Restaurant et passeport vaccinal: une version contestée, un débat relancé
«Moi, je le vois autrement. Moi, je ne suis pas rentré dans un restaurant pour demander un traitement de faveur, c’est-à-dire: être servi alors que je n’avais pas mon passeport vaccinal», réitère-t-il.
Guillaume a nié les faits, soutenant que ce n’est pas ce qui se serait produit. Patrick Lagacé a alors précisé qu’il tenait à ce que les faits soient clairement établis, avant de relancer son invité avec cette question: «Le problème, c’est-tu la personne qui le rapporte ou la personne qui a demandé le traitement de faveur?»
«Il y a des conséquences qui viennent avec nos actions. (…) que toi tu aies choisi de ne pas être vacciné, c’est une chose. Il y a plein d’autres artistes, en passant, dont on savait qu’ils n’étaient pas vaccinés, puis on en a pas parlé. Pourquoi? Parce qu’il n’y avait pas de problème», affirme Lagacé.
Chercher un fautif et régler un… conflit?
«J’ai besoin de comprendre: mais qu’est-ce que je t’avais fait», insiste Guillaume, tandis que le journaliste réplique qu’il ne lui a rien fait et qu’il n’a rien contre lui.
«Mais pourquoi, d’abord, tu m’as attaqué comme ça? C’était nécessaire à quel point…», questionne Lemay-Thivierge.
«Guillaume, tu as été l’artisan de tes propres malheurs», renchérit l’animateur, tandis que Guillaume le met ensuite en garde.
«(…) Je te dis juste de faire attention de ne pas le refaire à d’autres mondes, ce n’est pas tout le monde qui pourrait passer à travers (…) Un micro, Patrick, c’est une arme, il faut que tu saches l’utiliser», avertit celui qui, dans une entrevue, a comparé le monde des médias à «une petite mafia».
«Être un personnage public c’est une responsabilité, il y a des choses que tu ne peux pas faire, contrairement à quand tu es un personnage privé», tente d’expliquer Patrick.
«Moi, je ne t’aurais jamais fait ce que tu m’as fait», déclare Guillaume, ajoutant qu’il croit que Patrick Lagacé a écrit l’article par devoir intérieur, et probablement dans l’idée… d’aider quelqu’un.

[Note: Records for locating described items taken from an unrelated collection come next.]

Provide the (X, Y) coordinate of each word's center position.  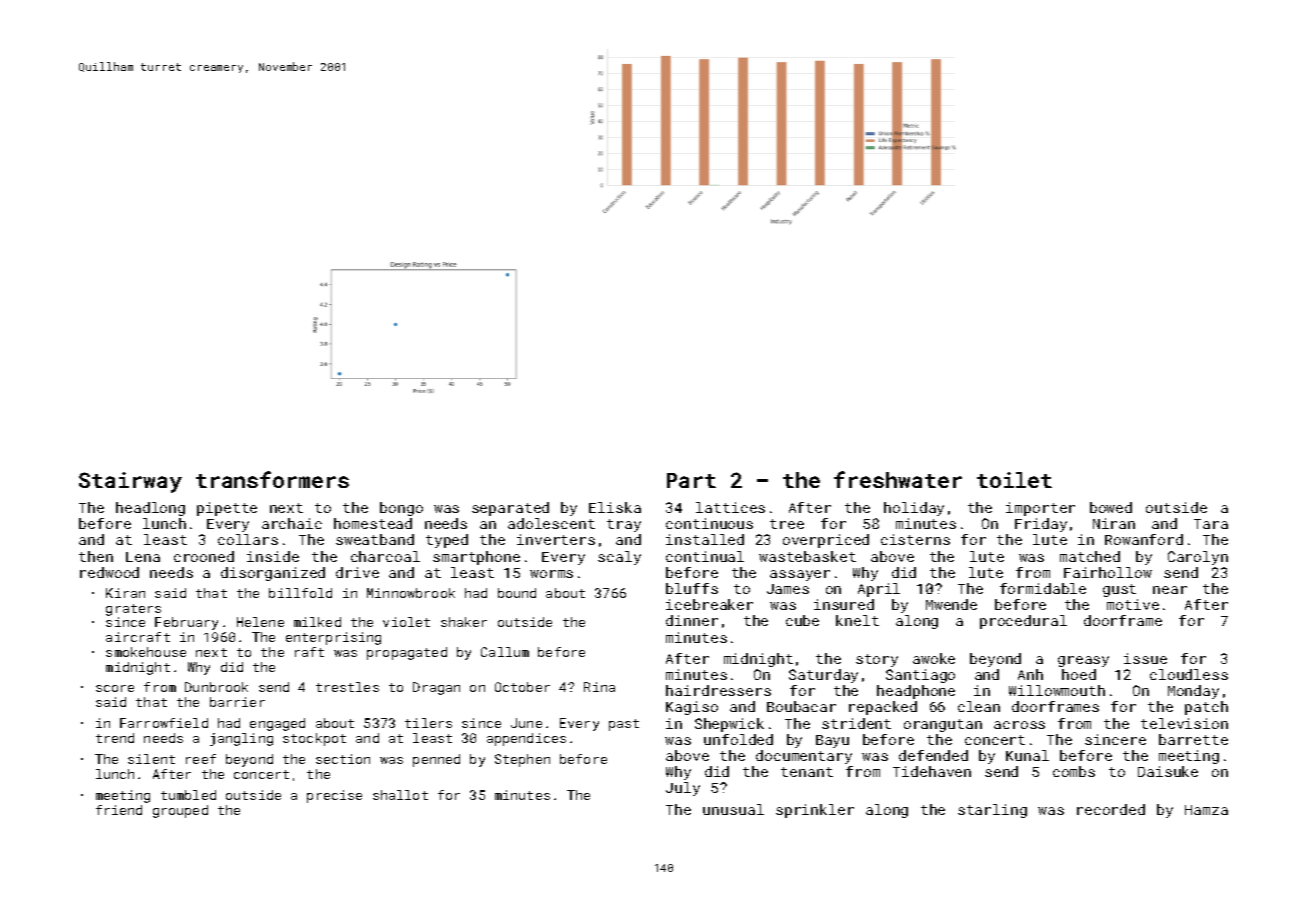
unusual (733, 809)
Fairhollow (1108, 572)
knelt (857, 620)
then (96, 556)
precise (334, 796)
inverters (556, 539)
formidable (1043, 588)
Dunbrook (216, 687)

Le travail d’un journaliste: les coulisses d’un article
«Quand on fait un papier comme ça, qui va avoir un impact sur la vie des gens, puis, ce n’était pas la première fois, bien sûr qu’on y pense (…) on n’est pas des psychopathes. À la fin, ce qu’on pense, c’est: C’est-tu d’intérêt public? Puis, des fois, après avoir enquêté des jours, des semaines, des mois, on se dit: Sais-tu quoi? Ce n’est pas d’intérêt public… Puis, dans ton cas, à ce moment-là, on a jugé que oui», explique-t-il, tandis que Guillaume réitère ensuite qu’il tenait à lui dire, en pleine face, qu’il lui pardonnait.
Guillaume revient à la charge… avec son pardon
«Je n’avais pas besoin de ton pardon», met les choses au clair, Patrick.
Visiblement désireux de savoir si l’homme au cœur de plusieurs controverses reconnaissait une part de responsabilité dans ce qui s’est produit jusqu’à maintenant, le journaliste lui a demandé quelle était la sienne.
«Ma part de responsabilité, c’est d’avoir été trop… spontané et de ne pas avoir réfléchi plus longuement aux conséquences qui pourraient découler du fait que j’agissais de façon… impulsive et spontanée (…)», répond Guillaume, affirmant que, selon lui, sa faute aurait été de ne pas avoir usé de stratégie, comme quelqu’un qui évolue dans les médias depuis longtemps.
Au final, il est vite devenu évident que l’animateur et son invité ne poursuivaient pas le même objectif. L’entrevue, qui s’est étirée sur plus de 15 minutes et le sujet annoncé, son nouveau projet, n’a réellement occupé le devant de la scène que le temps de quelques minutes à peine, étant rattrapé par des tensions liées au passé.